Wednesday, August 5, 2015

What is the significance of the quote below from Hawthorne's "The Scarlet Letter"?"...come away, mother! Come away, or yonder old Black Man will...

Functioning more as a symbol than a real character, Pearl of "The Scarlet Letter" works for Hawthorne as both a literal personage and as a figurative one.  Often, therefore, she is representative of the feelings of her mother, Hester Prynne.  For instance, in Chapter IV Hawthorne narrates that the infant



writhed in convulsions of pain, was a forcible type in its little frame, of the moral agony which Hester Prynne had borne throughout the day.



Acting again as the representative of Hester's feelings, little Pearl expresses Hester's misgivings about Roger Chillingworth in the above passage as well as defining an area of meaning and any interpretation that falls within that area.  Earlier in this chapter, for example, Hawthorne writes,



He[Roger Chillingworth] now dug into the poor clergyman's heart, like aminer searching for gold; or, rather, like a sexton delving into a grave, possibly in quest of a jewel that had been buried on the dead man's bosom, but likely to find nothing save mortality and corruption. 

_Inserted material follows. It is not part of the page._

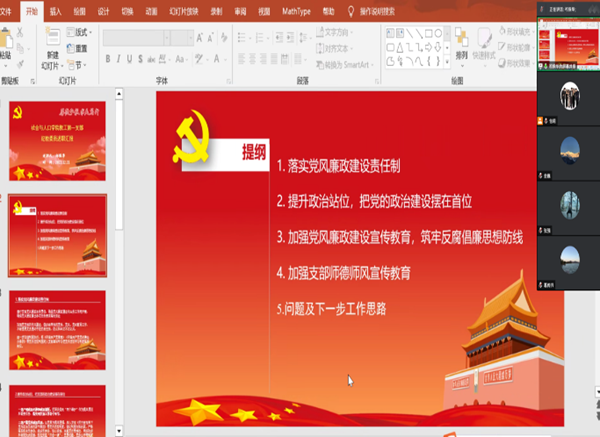This screenshot has height=437, width=600.
Task: Open the Design (设计) ribbon tab
Action: 104,10
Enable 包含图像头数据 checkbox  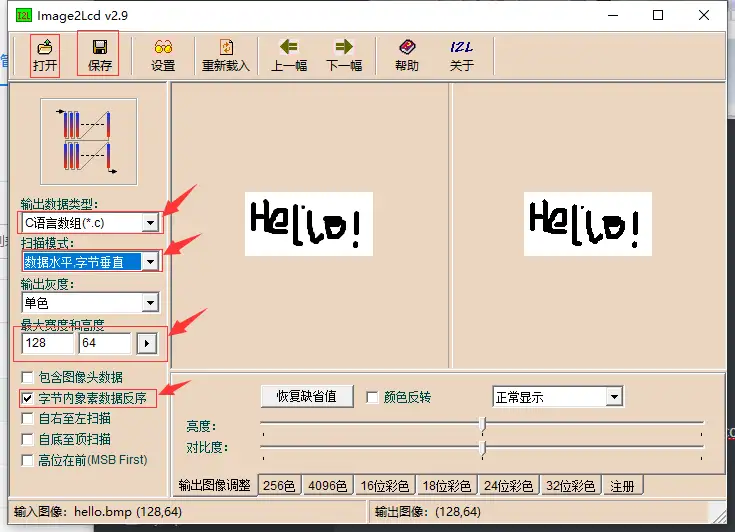click(28, 377)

Thus, little Pearl's exclamation about Roger Chillingworth provides an interpretation of this earlier statement of Hawthorne; it gives the added meaning that Chillingworth is malevolent, violating the "sanctity of the human heart."  Also, when Pearl declares, "But he cannot catch little Pearl," her role as the guiltless product of her parents' passion is also made evident.  For, there is nothing in Pearl that Chillingworth can violate or torture.